Covered Transactions. A U.S. real estate transaction entered into by a foreign person and involving a Covered Real Estate will be considered a Covered Transaction if it affords the foreign person three of more of these rights to: physical access; exclude physical access; improve or develop, or affix structures or objects.
The final rules limit Covered Real Estate to transactions in and/or around specific airports, maritime ports, and military installations named within the regulation or identified by the Department of Transportation.
Exceptions. Exceptions are provided for certain real estate transactions including:
- Excepted Real Estate Investor – Covered real estate transactions involving foreign persons defined as “excepted real estate investors” based on their ties to countries identified by CFIUS as “excepted real estate foreign states”. CFIUS has named Australia, Canada, and the United Kingdom of Great Britain and Northern Ireland as excepted real estate foreign states.

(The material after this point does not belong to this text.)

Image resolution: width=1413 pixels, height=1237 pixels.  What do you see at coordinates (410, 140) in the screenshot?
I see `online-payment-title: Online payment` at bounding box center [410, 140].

- Urbanized areas or clusters – As defined by the Census Bureau, except those relating to relevant ports and those in “close proximity,” defined as one-mile, to certain military installations.
- Other real estate – including the purchase, lease, or concession of a single “housing unit,” real estate for purposes of retail sales, and certain commercial space in multi-unit commercial buildings.

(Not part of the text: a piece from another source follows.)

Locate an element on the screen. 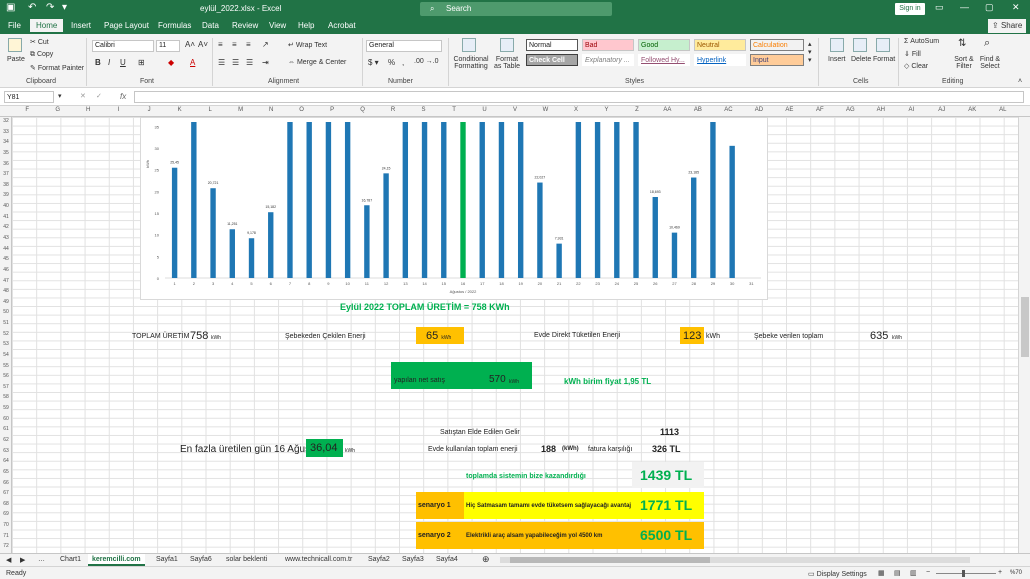 The height and width of the screenshot is (579, 1030). row-header: 64 is located at coordinates (6, 461). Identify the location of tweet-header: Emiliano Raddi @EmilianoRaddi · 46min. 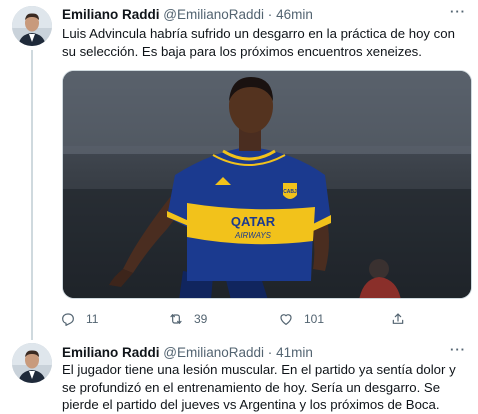
(188, 15).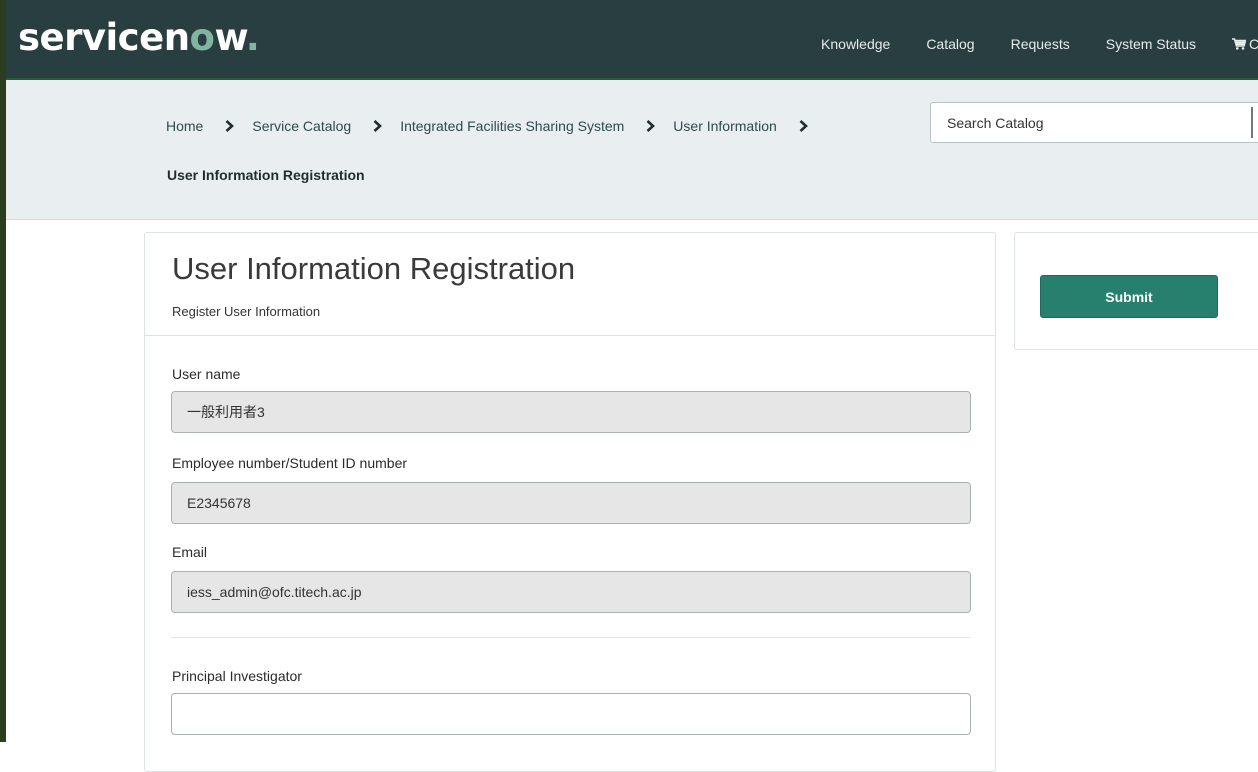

Filing Requirements. Parties may file a long-form notice or submit a short-form declaration notifying CFIUS of a real estate transaction in order to potentially qualify for a “safe harbor” letter. If a transaction could result in control of a U.S. business by a foreign person, it would be covered by Part 800 and would not be considered a real estate transaction under Part 802.
Within the final rules, CFIUS has included an interim final rule to define a party’s ‘‘principal place of business’’ as ‘‘the primary location where an entity’s management directs, controls, or coordinates the entity’s activities, or, in the case of an investment fund, where the fund’s activities and investments are primarily directed, controlled, or coordinated by or on behalf of the general partner, managing member, or equivalent.” The definition helps to clarify that U.S. entities such as investment funds that are established offshore will not be considered foreign persons whose investments are subject to the jurisdiction of CFIUS provided their “nerve center” is in the United States. The comment period on the interim final rule has closed.
The Committee on Foreign Investment in the United States is an interagency committee chaired by the Secretary of the Treasury. It is authorized to review certain transactions involving foreign investment in the United States to determine the effect of such transactions on the national security of the United States. On August 13, 2018, the Foreign Investment Risk Review Modernization Act of 2018 was enacted. The law broadens the authorities of the President and CFIUS regarding national security concerns to include transactions arising from certain foreign non-controlling investments and real estate transactions that previously fell outside CFIUS’s jurisdiction.
Membership of CFIUS includes the heads of the Department of the Treasury, Department of Justice, Department of Homeland Security, Department of Commerce, Department of Defense, Department of State, Department of Energy, Office of the U.S. Trade Representative, and Office of Science and Technology Policy.